Праздничный концерт придумали поделить на два отделения: в первом комсомольцы покажут отрывок из пьесы Островского «Гроза» с Вартаняном, Соколовой, Чернецкой и сестрами Померанцевыми в главных ролях, потом Чернецкой и Ворониной будет исполнен индийский танец девушек, собирающих урожай индийского риса, затем Лапидус и Семененко выступят с сатирическим номером вроде Тарапуньки и Штепселя, потом будет небольшой перерыв и сразу же второе отделение, где на сцену выйдут родители со своей веселой родительской самодеятельностью, после чего, наконец, все вместе – дети и родители – запоют «Синий троллейбус». Так было задумано, и на это приехали посмотреть директор Людмила Евгеньевна со своим новым другом, имени которого не знали даже Нина Львовна с Галиной Аркадьевной, Роберт Яковлевич, учитель истории, с полной, симпатичной, но очень какой-то усталой даже на свежем воздухе женой Симой Самойловной, Зинаида Митрофановна – волосы на прямой пробор и держит крепко за руку внучку Танечку трехлетнюю, оставшуюся по непонятным причинам без отца дочкину дочку, преподаватель физкультуры Николай Иванович, только что хлопнувший холодного пивка на станции, ну и, конечно, гости нашей специальной английской показательной школы номер 23: товарищи из роно и товарищи из Дворца пионеров. Всем товарищам хотелось провести воскресенье на природе, так, чтобы с обедом на полянке, а вечером песни у костра, где, может быть, даже придется с кем-нибудь и пообниматься в еловой прохладе, под медленно гаснущими над головой острыми искрами. С какой-нибудь тоже пассажиркой из синего троллейбуса.

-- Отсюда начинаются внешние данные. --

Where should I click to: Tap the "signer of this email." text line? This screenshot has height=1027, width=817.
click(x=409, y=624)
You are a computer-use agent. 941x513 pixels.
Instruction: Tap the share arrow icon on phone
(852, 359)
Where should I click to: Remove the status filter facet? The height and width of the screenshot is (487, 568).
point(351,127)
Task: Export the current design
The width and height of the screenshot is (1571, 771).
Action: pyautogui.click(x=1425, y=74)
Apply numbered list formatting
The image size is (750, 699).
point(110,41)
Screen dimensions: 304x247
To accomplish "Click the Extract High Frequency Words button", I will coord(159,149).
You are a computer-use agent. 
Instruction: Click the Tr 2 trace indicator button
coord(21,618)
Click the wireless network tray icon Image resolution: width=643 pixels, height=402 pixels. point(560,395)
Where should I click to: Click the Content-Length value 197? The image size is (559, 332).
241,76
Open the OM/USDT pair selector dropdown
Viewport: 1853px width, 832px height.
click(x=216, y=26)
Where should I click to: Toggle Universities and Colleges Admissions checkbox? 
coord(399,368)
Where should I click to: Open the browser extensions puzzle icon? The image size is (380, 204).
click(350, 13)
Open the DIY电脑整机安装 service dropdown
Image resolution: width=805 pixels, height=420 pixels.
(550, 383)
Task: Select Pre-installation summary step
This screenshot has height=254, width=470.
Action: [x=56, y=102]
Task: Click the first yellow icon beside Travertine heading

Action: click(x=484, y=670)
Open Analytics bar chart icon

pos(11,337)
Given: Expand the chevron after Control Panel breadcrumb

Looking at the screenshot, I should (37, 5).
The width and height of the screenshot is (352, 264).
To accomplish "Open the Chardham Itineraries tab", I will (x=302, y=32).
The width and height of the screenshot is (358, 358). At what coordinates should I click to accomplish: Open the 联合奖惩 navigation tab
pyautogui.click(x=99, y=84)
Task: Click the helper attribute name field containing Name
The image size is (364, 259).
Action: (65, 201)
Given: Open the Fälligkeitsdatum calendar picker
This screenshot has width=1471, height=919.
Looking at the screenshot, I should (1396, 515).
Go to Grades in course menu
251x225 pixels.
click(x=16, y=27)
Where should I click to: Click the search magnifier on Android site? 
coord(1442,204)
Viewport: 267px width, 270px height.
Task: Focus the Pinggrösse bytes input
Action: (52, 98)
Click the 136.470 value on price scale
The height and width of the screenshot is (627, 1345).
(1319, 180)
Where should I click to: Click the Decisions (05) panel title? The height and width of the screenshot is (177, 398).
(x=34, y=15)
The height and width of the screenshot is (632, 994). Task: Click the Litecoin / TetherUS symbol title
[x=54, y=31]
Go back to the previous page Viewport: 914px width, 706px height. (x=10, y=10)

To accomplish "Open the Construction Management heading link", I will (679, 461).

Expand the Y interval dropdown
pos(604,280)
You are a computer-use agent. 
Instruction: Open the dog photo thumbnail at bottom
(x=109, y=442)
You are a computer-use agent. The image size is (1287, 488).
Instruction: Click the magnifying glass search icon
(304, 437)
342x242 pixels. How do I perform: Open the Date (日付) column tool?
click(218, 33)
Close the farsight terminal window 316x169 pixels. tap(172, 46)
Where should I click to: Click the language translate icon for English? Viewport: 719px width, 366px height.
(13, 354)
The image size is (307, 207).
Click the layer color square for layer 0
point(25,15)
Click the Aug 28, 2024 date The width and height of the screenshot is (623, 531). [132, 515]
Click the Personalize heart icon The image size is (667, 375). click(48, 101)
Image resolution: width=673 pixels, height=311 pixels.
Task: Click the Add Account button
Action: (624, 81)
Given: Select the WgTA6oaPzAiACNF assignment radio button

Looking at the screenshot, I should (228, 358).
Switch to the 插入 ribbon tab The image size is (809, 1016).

На обед был суп из консервов «бычки в томатном соусе» и макароны по-флотски, как обычно. Но десерт оказался очень вкусным, потому что мама Анны Соколовой, высокая, как ее дочка, и такая же рыжая, испекла шесть больших яблочных пирогов, так что каждому досталось по небольшому кусочку, да еще Марь Иванна сварила кисель из клубничного брикета. Начали играть отрывок из пьесы Островского «Гроза». Все было хорошо, пока не дошло до появления барыни, которая закричала на Соколову «Все в огне гореть будете!» – а Соколова, вместо того чтобы ужаснуться, расхохоталась своим лошадиным смехом и чуть было не сорвала спектакль.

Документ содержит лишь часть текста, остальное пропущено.